Chrysis scutellaris - (c) W.Linsenmaier
Chrysis scutellaris

© Walter Linsenmaier

Chrysidids (Chrysididae) are Aculeate wasps characterized by a colorful habit with metallic glares (thus the common local names Gold wasps, Goldwespen, Guêpes dorées, Vespe dorate). Although belonging to the group of the Aculeate wasps, Chrysidids present a reduction of the vulnerant apparatus (sting) to an internal telescopic apparatus: the ovipositor in females and the genital tube in males.

Biology: chrysidids are parasitoids and cleptoparasites of other insects (other wasps, above all), from which the name of Cuckoo wasps.

As far as the morphology is concerned, Chrysidids differ from the other Aculeate wasps for the reduction of the number of the external abdominal segments, for the presence of 11 antennal articles and for the wing veins with 5 closed cells.
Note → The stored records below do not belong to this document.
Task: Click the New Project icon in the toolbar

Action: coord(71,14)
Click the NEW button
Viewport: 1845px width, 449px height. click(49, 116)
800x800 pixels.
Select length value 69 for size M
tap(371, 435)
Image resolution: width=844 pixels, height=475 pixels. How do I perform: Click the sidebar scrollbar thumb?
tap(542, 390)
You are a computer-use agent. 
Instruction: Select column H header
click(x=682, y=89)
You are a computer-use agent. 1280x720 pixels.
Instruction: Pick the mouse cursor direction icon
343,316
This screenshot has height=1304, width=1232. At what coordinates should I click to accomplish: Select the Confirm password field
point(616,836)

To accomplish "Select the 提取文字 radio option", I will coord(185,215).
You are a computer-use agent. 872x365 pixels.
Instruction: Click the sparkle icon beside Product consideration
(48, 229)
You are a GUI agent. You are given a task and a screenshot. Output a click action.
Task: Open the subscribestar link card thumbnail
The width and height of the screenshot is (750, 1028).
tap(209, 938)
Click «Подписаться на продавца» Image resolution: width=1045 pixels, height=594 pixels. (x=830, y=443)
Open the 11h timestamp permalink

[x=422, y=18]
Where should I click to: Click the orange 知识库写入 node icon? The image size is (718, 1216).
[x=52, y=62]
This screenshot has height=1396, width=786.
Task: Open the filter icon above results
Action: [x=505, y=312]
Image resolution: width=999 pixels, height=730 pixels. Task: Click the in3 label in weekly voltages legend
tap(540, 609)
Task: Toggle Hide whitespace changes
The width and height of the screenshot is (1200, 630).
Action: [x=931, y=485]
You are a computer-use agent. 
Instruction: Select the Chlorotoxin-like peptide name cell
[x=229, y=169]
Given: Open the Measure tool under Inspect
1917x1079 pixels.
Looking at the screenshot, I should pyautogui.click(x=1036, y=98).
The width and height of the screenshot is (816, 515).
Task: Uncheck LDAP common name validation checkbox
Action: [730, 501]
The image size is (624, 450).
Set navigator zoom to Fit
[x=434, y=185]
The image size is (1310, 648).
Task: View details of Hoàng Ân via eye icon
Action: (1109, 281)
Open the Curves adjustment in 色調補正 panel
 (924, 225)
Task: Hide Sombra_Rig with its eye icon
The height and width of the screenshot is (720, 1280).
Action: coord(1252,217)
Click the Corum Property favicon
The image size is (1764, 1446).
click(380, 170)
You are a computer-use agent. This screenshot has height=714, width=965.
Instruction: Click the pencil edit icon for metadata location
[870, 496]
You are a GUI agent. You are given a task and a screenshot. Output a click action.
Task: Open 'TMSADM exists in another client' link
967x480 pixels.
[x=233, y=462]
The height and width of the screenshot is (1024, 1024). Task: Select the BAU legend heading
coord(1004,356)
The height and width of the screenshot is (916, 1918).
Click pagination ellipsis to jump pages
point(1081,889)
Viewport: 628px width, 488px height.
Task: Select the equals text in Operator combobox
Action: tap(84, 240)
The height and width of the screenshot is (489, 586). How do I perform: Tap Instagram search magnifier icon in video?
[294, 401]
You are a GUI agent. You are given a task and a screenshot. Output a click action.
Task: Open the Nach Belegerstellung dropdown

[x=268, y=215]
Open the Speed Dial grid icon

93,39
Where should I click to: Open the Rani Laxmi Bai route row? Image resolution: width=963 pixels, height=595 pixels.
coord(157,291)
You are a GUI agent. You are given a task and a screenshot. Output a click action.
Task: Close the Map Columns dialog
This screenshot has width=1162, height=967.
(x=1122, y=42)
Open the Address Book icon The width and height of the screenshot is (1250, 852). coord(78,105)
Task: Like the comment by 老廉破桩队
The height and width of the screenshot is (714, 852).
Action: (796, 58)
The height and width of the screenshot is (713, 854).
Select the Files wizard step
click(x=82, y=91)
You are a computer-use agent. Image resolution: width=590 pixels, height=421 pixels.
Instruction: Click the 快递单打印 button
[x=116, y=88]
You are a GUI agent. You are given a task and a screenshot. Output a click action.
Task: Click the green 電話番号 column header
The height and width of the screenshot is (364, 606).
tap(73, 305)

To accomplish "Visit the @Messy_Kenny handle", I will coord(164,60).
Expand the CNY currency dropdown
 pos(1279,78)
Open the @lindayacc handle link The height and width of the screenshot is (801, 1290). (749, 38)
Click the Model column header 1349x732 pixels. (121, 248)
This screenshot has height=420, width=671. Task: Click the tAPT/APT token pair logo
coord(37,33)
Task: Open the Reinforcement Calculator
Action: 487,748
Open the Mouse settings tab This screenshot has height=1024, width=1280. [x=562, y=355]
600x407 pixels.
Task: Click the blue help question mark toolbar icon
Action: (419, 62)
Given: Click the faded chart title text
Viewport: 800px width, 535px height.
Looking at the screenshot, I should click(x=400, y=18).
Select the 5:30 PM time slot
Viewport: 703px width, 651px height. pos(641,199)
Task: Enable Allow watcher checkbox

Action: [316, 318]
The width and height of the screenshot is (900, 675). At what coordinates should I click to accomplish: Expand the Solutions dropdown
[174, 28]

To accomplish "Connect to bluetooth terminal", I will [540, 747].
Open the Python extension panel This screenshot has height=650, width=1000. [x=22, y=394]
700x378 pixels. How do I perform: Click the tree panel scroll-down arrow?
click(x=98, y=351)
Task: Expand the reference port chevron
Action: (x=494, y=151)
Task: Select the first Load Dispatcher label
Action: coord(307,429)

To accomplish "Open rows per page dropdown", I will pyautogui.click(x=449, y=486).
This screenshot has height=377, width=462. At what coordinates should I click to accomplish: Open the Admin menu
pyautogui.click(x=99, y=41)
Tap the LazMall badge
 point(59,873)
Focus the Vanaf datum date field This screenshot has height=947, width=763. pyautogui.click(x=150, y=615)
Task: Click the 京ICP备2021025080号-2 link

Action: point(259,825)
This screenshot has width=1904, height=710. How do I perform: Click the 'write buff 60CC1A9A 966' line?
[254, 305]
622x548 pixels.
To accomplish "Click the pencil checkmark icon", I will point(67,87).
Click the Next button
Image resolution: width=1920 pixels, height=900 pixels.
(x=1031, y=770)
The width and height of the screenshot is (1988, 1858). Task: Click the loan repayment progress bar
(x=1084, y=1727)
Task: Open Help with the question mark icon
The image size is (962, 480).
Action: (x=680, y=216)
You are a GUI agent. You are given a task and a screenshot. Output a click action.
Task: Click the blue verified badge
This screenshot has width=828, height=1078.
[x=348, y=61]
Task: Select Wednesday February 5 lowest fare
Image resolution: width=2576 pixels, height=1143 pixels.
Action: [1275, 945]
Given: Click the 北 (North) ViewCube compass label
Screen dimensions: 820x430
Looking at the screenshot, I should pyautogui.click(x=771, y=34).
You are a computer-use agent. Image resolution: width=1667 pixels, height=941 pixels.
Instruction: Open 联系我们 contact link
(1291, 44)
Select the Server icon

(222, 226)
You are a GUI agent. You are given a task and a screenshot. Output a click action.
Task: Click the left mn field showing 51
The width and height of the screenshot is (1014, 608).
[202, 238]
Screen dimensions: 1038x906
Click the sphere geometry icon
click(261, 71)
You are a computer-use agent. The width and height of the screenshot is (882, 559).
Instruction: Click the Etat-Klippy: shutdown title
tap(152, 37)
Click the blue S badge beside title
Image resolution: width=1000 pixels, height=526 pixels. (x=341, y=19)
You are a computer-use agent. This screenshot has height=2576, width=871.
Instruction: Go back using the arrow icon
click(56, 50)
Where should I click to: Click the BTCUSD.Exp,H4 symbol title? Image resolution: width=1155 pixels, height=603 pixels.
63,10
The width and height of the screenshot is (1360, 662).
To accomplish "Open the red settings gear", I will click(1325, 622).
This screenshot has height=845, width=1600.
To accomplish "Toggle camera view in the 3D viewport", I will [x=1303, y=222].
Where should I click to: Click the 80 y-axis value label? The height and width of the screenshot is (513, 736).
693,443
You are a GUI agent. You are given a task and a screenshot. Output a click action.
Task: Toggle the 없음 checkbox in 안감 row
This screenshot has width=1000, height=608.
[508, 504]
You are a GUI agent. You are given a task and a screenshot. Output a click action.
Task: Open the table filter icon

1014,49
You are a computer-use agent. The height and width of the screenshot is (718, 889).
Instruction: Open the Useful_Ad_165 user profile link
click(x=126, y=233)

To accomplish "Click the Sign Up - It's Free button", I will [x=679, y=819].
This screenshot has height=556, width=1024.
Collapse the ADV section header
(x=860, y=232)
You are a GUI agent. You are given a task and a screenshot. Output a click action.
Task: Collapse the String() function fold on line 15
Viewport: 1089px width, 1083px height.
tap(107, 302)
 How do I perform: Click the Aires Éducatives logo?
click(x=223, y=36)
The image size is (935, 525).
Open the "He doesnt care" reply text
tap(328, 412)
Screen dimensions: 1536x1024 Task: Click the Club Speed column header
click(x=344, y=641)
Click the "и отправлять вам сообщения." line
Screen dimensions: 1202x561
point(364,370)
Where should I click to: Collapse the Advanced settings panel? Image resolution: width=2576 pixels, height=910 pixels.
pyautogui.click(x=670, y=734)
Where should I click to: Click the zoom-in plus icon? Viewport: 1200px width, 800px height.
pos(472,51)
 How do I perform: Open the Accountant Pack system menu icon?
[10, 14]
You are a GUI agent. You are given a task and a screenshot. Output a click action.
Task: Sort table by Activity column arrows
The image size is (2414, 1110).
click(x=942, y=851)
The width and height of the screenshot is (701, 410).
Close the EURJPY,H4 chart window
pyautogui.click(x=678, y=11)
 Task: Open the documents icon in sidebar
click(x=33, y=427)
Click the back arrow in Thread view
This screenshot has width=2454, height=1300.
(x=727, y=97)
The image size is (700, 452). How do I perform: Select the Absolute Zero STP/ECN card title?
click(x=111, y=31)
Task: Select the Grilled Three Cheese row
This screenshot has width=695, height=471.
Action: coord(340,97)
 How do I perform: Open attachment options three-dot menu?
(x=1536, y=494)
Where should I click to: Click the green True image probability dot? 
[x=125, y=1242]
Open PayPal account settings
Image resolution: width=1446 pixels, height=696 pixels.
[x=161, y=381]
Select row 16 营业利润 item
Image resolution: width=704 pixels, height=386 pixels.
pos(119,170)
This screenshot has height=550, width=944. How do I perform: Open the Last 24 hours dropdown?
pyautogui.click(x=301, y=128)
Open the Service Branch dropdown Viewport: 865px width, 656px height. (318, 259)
Some tropical species have apterous females and a body without metallic reflections.

The shining coloration made of iridescent blue, green, purple is an interference coloration, while true pigments (red, brown and white) are very rare. The typical brilliance is emphasized by the exoskeleton sculpture, which is carved by a complex punctuation and by projections, crests, holes from micrometric to millimetric size.

Distinction of sexes: in some subfamilies (Cleptinae, Amiseginae, Loboscoelidinae) the distinction is immediate, being based on the different number of the visible abdominal segments: 5 visible segments in males and 4 in females; in Parnopinae there are 4 visible segments in males and 3 in females. In Chrysidinae, it needs sometimes the extraction and the exam of the genital apparatus.

Currently about 3,000 species have been described in the entire world, distributed in 86 Genera and in 5 subfamilies, following Kimsey & Bohart (1991) and more recent studies. Among those, about 250 taxa are known in Italy. Chrysidids are distributed all over the world, but southern Asia, Africa and Middle East have not yet been explored systematically. As for each systematic group in nature, other hundreds of unknown species are expected to be described.